It was a curiously flat afternoon. The speakers were treated with considerably more respect and the music with a bit less enthusiasm than I'd expected. The abbreviated sets on alternating stages kept things moving, but apart from the sparks Foo Fighters and hip hop court jester Biz Markie worked hardest to generate, nobody seemed interested in going anywhere. Outside of the potential MTV video-bites down front, the music was mostly a sonic backdrop against which the crowd milled aimlessly. It felt less like a mini-Woodstock than a maxi-version of the all-day shows now staged by alternative rock radio in every city so that the bands the station has "helped" can "thank" them by playing gratis. The Smashing Pumpkins were among the flattest notes.

Positioned just before the closing Beastie Boys, they took the stage to more squeals of anticipation than greeted any other act on the day His skull shaven, and dressed entirely in black, Billy Corgan looked like a Dark Monk. And when the band tore into Bullet and Zero - the heaviest hitters on Mellon Collie - the Pumpkins appeared to have the muscle to back up their leader's image.

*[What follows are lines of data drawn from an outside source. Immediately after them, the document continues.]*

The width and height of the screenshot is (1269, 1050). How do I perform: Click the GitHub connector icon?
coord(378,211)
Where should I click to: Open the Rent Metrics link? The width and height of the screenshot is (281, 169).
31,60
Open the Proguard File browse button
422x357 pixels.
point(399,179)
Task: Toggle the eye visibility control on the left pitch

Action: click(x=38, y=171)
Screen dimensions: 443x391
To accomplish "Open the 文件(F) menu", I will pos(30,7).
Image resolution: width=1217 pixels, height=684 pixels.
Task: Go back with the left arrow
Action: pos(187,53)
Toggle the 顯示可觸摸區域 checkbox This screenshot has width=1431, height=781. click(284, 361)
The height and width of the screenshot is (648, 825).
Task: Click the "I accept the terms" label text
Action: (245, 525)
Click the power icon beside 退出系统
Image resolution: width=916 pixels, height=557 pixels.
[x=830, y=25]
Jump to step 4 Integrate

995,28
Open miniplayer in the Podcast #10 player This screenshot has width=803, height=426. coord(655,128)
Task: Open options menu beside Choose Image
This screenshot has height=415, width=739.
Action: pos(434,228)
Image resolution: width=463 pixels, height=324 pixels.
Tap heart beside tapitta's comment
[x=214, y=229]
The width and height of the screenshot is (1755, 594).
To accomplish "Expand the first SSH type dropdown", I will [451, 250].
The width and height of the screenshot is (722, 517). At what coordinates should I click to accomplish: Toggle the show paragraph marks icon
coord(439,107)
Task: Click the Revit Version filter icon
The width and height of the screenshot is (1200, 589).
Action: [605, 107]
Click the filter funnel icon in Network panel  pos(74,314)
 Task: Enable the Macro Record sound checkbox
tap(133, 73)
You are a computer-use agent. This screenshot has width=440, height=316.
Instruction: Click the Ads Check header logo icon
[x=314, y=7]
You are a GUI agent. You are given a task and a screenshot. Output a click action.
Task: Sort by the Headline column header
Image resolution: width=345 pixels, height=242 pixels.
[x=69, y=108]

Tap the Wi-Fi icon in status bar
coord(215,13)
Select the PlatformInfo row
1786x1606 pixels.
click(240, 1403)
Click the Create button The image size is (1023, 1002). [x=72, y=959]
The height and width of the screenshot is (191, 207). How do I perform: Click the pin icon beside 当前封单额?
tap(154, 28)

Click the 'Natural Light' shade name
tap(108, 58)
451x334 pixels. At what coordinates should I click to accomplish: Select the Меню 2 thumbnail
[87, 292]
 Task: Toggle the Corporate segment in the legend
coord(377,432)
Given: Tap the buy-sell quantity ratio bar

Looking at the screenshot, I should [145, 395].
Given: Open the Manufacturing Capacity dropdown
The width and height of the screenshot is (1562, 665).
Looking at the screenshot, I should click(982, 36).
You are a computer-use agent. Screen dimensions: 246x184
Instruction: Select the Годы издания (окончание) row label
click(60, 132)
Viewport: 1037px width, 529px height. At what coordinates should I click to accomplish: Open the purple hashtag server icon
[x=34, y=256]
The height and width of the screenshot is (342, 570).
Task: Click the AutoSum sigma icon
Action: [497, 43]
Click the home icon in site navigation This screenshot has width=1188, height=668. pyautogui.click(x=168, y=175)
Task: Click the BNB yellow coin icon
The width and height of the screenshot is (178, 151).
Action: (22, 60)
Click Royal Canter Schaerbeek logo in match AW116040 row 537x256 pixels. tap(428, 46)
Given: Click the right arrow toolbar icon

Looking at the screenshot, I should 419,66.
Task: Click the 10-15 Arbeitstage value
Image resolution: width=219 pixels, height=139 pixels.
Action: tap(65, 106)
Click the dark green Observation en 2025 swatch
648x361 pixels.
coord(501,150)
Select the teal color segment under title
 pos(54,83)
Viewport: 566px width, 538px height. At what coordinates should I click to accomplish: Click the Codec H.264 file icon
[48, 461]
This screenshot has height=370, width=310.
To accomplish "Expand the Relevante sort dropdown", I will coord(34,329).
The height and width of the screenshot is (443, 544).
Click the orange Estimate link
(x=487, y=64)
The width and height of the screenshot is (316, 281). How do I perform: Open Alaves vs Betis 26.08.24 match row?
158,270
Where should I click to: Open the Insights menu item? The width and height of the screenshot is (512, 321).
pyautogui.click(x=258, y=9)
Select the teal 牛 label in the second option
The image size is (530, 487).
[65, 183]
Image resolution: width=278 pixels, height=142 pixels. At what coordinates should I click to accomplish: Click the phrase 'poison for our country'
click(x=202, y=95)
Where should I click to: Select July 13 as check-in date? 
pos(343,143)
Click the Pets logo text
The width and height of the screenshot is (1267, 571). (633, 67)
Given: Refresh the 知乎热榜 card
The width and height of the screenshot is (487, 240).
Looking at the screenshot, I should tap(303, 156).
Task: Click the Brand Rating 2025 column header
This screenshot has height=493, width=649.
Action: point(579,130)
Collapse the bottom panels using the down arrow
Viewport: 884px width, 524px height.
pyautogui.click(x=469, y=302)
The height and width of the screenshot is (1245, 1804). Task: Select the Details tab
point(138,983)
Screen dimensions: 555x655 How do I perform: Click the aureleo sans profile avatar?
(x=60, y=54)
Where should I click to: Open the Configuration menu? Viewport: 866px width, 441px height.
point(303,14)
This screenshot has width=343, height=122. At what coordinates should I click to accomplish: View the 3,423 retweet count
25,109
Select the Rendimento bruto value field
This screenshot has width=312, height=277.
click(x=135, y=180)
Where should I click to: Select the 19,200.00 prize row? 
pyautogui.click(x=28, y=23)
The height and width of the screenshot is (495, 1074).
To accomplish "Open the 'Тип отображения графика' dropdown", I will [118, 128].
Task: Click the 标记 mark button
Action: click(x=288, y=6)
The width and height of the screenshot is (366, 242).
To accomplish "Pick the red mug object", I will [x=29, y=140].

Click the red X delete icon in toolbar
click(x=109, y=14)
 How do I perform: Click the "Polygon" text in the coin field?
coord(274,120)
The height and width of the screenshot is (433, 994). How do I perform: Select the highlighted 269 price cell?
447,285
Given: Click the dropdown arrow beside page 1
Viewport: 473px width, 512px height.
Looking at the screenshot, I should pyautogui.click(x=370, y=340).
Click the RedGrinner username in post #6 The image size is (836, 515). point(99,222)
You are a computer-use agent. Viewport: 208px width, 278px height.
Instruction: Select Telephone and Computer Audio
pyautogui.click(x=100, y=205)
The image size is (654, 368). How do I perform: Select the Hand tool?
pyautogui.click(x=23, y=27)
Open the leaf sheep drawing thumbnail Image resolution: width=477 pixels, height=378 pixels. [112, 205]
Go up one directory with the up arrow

Then some genius in the moshpit threw something at the stage. The Pumpkins promptly shifted into their noise epic Silverfuck, an odd choice after only three numbers. They might only have played it for 20 minutes, but it seemed to lumber on forever. Supposed to climax their full-length concerts, here it was employed as an extended fuck-you to the mosh gitators. When Silverfuck finally ground to a halt, someone among the waiting Beastie Boys on the adjacent stage shouted, "Enough of this shit!" I was inclined to agree.

Showered and refreshed after a hard day's Silverfuck, though still dressed all in black, Billy Corgan strides purposefully across the lobby. He offers a dead handshake, the kind you give your dentist We are seated in a corner of the restaurant that has been leased for our summit. Corgan is one of those hyper-conscious individuals who can give you his undivided attention while one eye discretely sweeps he room for any sign of movement.

The previous month, a 17-year-old Dublin girl had died from injuries sustained in the mosh-pit at a Smashing Pumpkins show The band had never encouraged this senseless alterna-ritual, but now they are vehemently opposed to it. This is only the latest in a series of bones Mr Corgan has had to pick with the infrastructure of Alternative Nation.

"I've never quite understood," he begins evenly, "how you're supposed to be 'independent' when all you're doing is kow-towing to an alternative master. From the very beginning it was, 'You guys are playing guitar solos - no no no. Your songs are too long - no no no.' I kept thinking, Why am I in alternative music if I'm just gonna have to follow somebody else's rules? That's why it never bothered me when those people called us retro band. I openly admit that I was always attracted to the Beatles/Hendrix kind of creative values. In some ways I probably have idealized that mentality but what better mentality is there? I really miss the day when people made complete albums. I don't think it's such a bad idea to have a concept occasionally."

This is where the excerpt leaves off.